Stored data
%%

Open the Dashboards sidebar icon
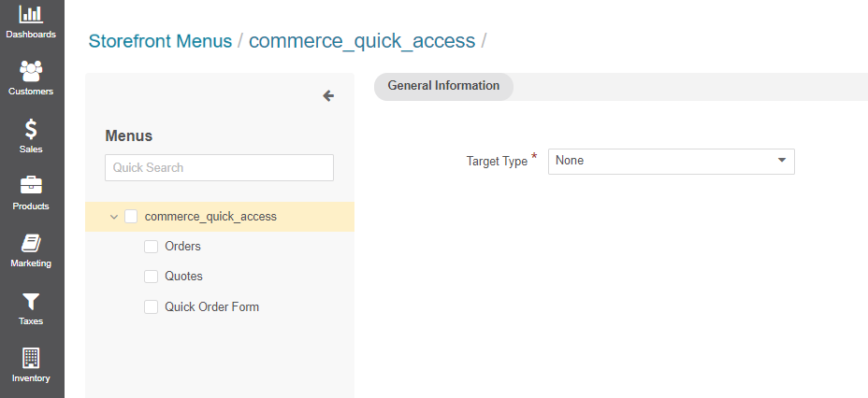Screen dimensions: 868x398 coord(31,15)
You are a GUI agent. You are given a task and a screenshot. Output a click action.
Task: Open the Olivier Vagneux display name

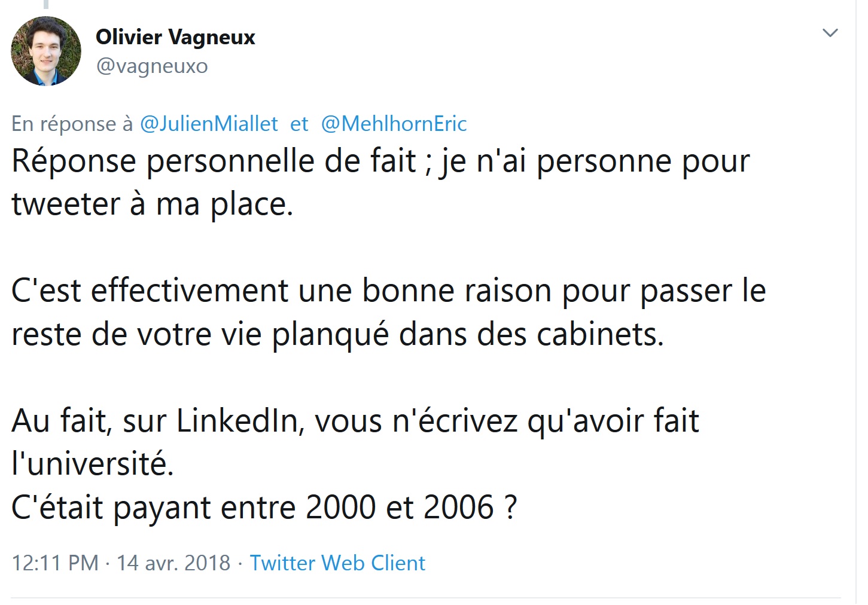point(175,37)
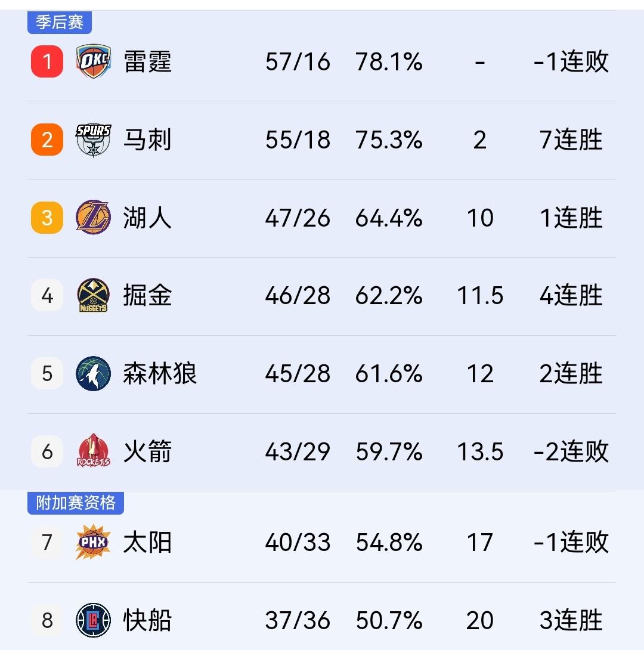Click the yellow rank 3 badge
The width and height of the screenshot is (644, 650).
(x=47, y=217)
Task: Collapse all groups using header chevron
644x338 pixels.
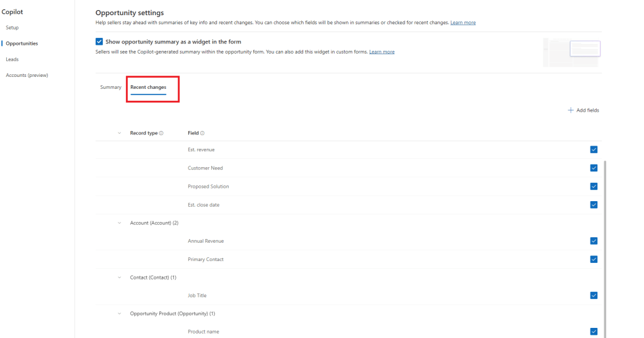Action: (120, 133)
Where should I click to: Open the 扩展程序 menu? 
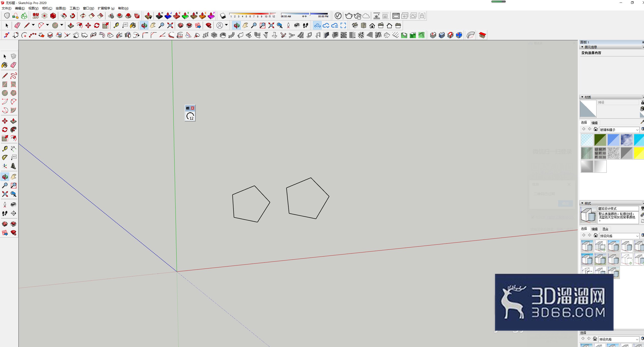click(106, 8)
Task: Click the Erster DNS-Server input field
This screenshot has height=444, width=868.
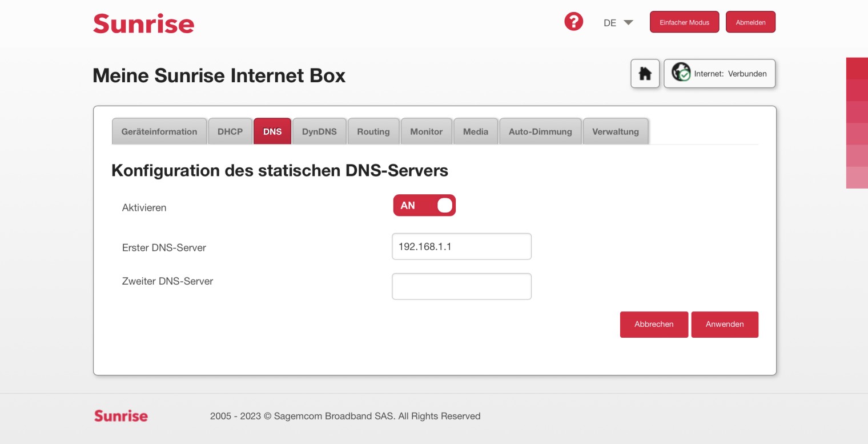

%%

Your assignment
Return every entry word for word, leaving the pictures out.

Answer to this problem
Open the Dashboards sidebar icon
Screen dimensions: 868x398 coord(31,15)
You are a GUI agent. You are given a task and a screenshot. Output a click action.
Task: Open the Olivier Vagneux display name

point(175,37)
Click the yellow rank 3 badge
The width and height of the screenshot is (644, 650).
(x=47, y=217)
Task: Collapse all groups using header chevron
644x338 pixels.
Action: (120, 133)
Where should I click to: Open the 扩展程序 menu? 
click(106, 8)
Task: Click the Erster DNS-Server input field
This screenshot has height=444, width=868.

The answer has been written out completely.